Endless Reboots of an Artist’s Intention

So when you set an intention how long does it last? Mine lasts until I need chocolate, sometimes a few minutes sometimes a few seconds. When I meditate I set my intention to paying attention to my breath. That intention sometime makes it to the end of the breath. Then birds, bees, the neighbor outside my window chatting, the pipes in my house burbling, the intention lasts about as long as the second breath usually.

Like Buddha said nothing is permanent. Once the intention goes so goes the attention too flying out the window after it. To stay in one place I have to constantly reset that intention over and over again. At the end of each breath there is a pause before the next one starts a nice place to ding my moron brain and tell it to watch that next breath come in.
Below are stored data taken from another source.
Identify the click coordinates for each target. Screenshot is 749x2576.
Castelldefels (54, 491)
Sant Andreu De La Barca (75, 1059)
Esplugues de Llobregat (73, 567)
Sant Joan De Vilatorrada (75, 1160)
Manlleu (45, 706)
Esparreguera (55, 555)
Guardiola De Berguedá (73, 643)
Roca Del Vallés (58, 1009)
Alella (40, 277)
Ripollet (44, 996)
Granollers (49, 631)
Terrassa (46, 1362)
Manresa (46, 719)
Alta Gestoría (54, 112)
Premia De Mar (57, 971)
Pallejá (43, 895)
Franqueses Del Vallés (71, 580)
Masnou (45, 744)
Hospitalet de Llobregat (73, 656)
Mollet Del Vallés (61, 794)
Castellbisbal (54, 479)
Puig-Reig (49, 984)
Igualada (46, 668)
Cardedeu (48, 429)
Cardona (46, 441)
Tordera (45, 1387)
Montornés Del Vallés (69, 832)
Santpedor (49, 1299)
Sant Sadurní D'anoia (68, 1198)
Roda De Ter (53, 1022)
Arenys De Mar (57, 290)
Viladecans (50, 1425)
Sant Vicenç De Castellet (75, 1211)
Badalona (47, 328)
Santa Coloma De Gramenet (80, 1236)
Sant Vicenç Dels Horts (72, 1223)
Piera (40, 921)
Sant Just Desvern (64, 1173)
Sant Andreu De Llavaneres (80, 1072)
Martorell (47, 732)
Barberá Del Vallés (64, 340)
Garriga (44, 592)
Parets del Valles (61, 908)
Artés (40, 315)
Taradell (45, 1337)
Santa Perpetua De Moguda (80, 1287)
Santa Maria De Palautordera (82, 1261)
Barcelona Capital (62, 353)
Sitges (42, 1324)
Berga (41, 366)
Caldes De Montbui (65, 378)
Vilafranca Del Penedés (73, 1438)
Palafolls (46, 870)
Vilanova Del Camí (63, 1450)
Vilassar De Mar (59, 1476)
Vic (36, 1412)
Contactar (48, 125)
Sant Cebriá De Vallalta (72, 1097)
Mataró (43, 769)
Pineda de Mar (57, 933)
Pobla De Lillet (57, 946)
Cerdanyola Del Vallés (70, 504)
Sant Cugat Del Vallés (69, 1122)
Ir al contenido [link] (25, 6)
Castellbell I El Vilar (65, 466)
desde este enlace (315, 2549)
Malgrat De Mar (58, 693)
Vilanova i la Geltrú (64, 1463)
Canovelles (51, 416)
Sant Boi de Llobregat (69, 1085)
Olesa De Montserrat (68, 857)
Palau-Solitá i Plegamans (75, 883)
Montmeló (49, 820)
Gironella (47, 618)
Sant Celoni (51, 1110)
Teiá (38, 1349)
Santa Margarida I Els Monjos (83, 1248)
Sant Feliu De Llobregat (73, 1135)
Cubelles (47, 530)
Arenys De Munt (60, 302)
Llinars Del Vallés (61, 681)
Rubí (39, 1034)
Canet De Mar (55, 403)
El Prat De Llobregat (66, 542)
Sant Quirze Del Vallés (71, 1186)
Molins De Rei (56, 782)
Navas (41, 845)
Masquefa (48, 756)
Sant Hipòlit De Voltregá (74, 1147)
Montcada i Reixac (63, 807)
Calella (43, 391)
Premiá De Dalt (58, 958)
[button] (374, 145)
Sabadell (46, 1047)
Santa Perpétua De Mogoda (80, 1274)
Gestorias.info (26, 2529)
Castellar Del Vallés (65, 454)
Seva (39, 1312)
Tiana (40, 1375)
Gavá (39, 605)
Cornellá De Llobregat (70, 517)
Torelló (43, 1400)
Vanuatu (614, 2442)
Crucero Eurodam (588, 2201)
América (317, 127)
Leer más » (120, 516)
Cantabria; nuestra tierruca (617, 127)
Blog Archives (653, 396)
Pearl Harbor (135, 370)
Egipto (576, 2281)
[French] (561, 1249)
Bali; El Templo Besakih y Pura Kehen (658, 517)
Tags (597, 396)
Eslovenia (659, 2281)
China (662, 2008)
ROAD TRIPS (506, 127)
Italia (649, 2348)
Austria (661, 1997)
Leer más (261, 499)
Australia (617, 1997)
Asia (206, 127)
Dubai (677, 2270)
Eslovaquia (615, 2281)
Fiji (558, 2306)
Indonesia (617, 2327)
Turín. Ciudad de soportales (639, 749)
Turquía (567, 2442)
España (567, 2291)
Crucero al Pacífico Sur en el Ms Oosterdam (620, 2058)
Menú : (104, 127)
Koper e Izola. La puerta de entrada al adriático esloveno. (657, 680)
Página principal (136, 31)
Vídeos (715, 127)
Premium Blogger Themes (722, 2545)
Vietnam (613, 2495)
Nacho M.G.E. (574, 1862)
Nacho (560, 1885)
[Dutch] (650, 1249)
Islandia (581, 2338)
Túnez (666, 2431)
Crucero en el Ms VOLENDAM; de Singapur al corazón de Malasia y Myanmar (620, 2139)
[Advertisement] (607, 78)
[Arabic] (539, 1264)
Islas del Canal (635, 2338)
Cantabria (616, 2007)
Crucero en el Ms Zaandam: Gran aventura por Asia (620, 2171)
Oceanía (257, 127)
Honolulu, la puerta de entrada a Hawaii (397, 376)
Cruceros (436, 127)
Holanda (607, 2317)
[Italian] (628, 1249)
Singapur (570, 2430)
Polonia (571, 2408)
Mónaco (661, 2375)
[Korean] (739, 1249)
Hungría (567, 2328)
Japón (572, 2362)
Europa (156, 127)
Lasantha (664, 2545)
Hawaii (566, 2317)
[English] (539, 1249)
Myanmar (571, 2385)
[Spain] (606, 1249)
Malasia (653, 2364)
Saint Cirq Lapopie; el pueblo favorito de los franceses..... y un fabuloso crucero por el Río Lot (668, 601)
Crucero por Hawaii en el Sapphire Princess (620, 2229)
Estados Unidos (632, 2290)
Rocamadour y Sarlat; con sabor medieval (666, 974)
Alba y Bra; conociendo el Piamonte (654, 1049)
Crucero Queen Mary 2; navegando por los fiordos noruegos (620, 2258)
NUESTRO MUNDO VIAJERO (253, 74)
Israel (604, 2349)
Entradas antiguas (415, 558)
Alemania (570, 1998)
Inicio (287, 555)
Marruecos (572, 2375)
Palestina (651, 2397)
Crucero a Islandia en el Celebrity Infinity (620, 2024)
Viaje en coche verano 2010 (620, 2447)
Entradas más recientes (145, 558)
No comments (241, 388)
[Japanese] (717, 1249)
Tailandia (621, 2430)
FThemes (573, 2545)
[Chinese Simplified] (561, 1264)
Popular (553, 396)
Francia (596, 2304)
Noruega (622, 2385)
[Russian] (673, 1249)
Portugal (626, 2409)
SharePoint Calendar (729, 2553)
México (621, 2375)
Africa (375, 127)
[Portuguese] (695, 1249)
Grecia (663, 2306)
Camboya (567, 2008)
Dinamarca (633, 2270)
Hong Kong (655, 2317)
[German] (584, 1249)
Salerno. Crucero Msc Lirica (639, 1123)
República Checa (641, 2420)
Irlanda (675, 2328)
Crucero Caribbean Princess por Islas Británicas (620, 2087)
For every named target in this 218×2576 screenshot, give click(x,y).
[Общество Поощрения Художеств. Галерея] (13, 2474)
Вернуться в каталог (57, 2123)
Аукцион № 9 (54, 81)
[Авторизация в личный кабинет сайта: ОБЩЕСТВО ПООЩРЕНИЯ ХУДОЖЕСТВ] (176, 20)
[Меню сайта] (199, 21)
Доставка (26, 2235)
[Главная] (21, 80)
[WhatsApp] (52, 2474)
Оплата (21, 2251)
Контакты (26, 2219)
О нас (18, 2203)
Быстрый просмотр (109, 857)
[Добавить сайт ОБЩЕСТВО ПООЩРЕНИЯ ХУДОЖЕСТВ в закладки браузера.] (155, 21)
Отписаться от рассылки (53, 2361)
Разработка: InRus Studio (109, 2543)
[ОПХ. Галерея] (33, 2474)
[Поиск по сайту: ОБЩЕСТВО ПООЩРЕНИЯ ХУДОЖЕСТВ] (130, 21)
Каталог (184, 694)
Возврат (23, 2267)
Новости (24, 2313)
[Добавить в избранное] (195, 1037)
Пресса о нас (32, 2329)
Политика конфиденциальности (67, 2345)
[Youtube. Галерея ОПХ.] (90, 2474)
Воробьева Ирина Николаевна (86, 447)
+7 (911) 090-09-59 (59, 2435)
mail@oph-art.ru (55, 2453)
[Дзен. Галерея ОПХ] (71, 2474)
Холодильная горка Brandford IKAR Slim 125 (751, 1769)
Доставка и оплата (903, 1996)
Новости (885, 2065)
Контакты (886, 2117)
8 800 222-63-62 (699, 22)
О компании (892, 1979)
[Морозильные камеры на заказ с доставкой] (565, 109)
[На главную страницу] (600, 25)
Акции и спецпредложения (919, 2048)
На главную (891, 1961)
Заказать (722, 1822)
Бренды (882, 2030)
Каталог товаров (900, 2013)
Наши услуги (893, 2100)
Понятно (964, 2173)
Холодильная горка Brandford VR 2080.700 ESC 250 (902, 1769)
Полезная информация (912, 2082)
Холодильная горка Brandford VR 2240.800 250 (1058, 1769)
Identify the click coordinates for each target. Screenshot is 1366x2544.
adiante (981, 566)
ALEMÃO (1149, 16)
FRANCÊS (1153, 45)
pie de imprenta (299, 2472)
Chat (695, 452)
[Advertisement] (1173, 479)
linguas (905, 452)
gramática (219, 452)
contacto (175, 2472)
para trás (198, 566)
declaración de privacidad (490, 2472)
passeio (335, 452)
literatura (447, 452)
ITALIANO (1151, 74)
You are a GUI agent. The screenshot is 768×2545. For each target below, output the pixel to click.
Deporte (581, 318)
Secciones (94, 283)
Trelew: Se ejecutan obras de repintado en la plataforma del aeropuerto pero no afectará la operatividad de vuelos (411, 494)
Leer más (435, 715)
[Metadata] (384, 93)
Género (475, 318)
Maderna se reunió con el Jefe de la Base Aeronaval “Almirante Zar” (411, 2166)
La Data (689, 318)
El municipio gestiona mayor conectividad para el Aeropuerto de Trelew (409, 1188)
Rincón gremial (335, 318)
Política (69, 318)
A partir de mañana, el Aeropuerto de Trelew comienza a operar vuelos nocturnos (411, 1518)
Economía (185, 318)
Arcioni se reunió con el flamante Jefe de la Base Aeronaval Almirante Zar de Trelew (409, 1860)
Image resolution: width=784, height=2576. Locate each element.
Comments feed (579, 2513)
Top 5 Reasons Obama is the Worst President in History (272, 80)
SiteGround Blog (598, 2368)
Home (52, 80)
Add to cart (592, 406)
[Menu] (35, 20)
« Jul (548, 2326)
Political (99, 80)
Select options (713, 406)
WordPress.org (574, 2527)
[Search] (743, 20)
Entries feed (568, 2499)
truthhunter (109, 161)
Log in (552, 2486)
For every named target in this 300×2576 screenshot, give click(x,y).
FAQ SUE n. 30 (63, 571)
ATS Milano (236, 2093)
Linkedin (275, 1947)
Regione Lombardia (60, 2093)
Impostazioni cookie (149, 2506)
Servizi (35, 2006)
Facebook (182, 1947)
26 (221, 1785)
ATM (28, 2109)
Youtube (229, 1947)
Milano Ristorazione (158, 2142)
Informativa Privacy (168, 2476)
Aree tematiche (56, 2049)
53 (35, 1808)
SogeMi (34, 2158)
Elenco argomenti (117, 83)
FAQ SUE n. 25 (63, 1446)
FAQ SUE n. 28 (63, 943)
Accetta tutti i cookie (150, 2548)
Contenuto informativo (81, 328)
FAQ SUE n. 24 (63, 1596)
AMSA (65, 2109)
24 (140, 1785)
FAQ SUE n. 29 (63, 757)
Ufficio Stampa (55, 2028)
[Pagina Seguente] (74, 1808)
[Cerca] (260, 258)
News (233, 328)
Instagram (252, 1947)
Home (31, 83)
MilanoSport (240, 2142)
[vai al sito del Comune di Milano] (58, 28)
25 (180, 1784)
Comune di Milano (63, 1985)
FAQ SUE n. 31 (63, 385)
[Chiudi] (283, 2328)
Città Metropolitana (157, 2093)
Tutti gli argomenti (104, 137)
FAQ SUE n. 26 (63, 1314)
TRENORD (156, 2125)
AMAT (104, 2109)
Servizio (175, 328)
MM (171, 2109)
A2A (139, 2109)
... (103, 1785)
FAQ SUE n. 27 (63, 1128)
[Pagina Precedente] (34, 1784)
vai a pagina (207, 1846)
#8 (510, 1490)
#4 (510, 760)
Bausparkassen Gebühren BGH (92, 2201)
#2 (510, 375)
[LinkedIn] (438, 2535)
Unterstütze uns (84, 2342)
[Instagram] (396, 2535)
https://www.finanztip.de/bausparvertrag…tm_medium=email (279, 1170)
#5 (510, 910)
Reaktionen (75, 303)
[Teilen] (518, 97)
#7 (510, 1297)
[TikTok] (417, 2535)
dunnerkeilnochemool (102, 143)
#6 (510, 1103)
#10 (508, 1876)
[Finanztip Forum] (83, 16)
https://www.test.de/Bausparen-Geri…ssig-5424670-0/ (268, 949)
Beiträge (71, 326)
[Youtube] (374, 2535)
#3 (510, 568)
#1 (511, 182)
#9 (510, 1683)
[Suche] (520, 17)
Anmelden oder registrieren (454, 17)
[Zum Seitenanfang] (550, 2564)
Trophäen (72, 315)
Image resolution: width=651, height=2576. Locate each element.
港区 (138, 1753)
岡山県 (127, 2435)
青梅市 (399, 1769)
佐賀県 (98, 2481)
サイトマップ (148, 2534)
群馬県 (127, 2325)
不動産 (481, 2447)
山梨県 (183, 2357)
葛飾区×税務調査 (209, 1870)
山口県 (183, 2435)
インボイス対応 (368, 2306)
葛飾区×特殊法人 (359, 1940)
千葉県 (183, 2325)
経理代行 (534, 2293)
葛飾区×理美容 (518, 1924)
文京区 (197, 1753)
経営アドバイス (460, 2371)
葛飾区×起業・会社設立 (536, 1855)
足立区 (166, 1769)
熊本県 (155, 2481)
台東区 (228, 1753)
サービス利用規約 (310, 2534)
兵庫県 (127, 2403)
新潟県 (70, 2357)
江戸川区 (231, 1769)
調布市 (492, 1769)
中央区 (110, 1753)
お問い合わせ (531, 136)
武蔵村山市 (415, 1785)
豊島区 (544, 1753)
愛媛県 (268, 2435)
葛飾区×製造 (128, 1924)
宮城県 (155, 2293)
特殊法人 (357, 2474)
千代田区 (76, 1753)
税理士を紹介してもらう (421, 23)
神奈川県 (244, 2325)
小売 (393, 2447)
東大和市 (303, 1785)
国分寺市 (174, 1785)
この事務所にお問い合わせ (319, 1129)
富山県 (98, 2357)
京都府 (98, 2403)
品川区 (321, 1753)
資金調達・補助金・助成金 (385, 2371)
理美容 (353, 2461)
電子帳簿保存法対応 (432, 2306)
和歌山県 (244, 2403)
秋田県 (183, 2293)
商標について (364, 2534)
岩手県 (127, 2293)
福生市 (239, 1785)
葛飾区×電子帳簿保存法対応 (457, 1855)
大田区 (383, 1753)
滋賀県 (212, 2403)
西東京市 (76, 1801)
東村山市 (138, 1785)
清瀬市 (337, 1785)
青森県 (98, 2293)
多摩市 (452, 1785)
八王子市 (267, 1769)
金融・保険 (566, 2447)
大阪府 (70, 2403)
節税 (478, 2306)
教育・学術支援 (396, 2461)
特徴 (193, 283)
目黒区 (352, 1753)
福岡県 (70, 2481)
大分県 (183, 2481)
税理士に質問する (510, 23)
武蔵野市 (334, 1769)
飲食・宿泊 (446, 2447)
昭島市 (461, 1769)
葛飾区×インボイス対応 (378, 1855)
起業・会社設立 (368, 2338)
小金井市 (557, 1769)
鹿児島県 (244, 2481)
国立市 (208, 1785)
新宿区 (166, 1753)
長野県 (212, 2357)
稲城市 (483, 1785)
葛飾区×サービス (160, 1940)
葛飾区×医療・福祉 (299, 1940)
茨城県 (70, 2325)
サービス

Now drawing comics, each panel can serve as a disturbance to whichever panel I’m working on, each background can disturb the attention on the one figure, a hand can distract from a face. It’s amazing I ever draw any comics at all because there’s so many ways to lose focus. And look over there chocolate looms to wipe everything out. And don’t get me started on what politics will do to my focus.

So how do you make a comic happen in any way shape or form. You break it down into steps. The more you analyze your own work the more steps you can find, When drawing storytelling focus on large simple shapes with a dead line in panels, when drawing a figure start with a stick figure construction move to shape a contour line drawing then value. In a crowd once you have it blocked out draw each face one at a time. Each shape value line or color you lay down set your intention to focus on the next one that is artistic right intention.